There have been so many rainbows this spring and summer. And we had way more snow than usual this past winter. I love snow and rainbows. More than most people. This winter I thought it was almost like William was sending me snow in hopes of seeing me smile. But I know that is ridiculous, laughable, and downright foolish. If dead people could influence weather patterns, wouldn’t some kind departed son send his mother rain to ease a drought? William could no more send me snow or rainbows than G_d would punish us with a hurricane. But it could be that I am just more aware of things like rainbows and snow this year because they are now emotional triggers.

Snow and rainbows somehow manage to both intensify and yet somehow soothe my grief. It hurts more because “oh look, here’s something I have to show William” but I can’t, and he will never get to experience a snowfall or a rainbow again, and I will never get to share them with him again. And there is another painful reminder.
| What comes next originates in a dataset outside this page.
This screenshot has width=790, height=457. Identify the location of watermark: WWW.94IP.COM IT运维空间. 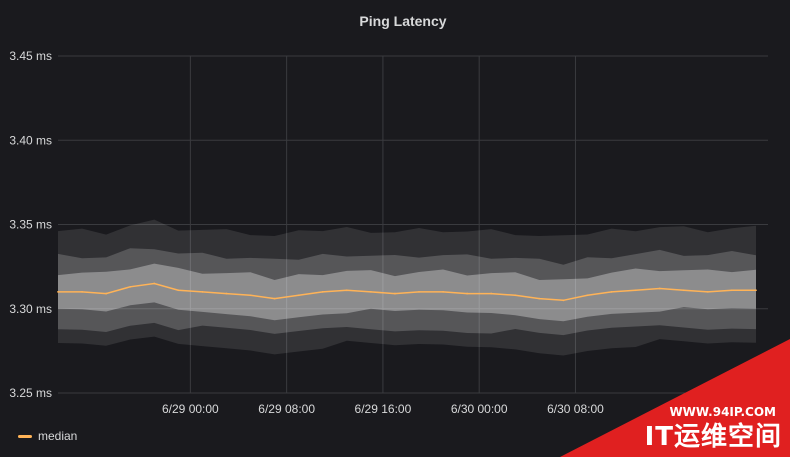
(675, 398).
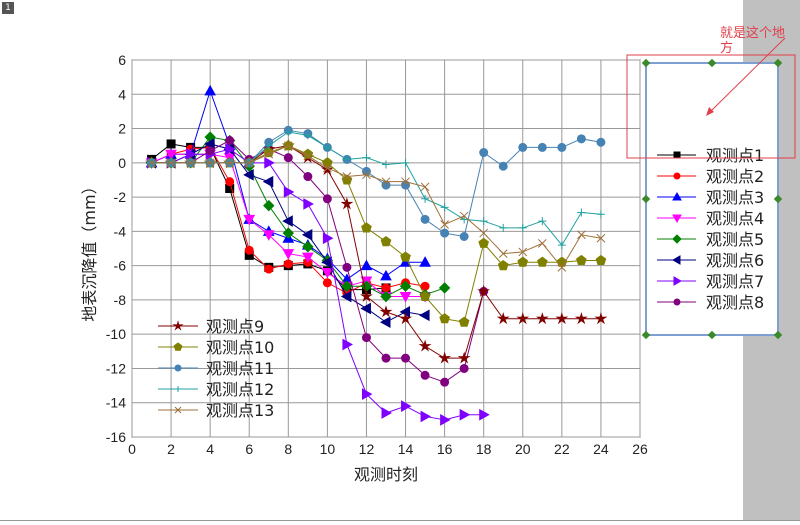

But at the same time, it’s also a reminder of how he taught me to look at the world, to stop and see beauty where ever it exists, to allow myself to be filled with wonder and amazement. And so that little part of William is still with me.

My therapist says that thinking a crazy thing is only a delusion if you truly believe it. If you know better, but allow yourself to indulge in the thought, it is a fantasy. Maybe I will allow myself the fantasy that William sent me a rainbow today because I needed so badly to be near him, because I have been missing him so much that the pain is overwhelming.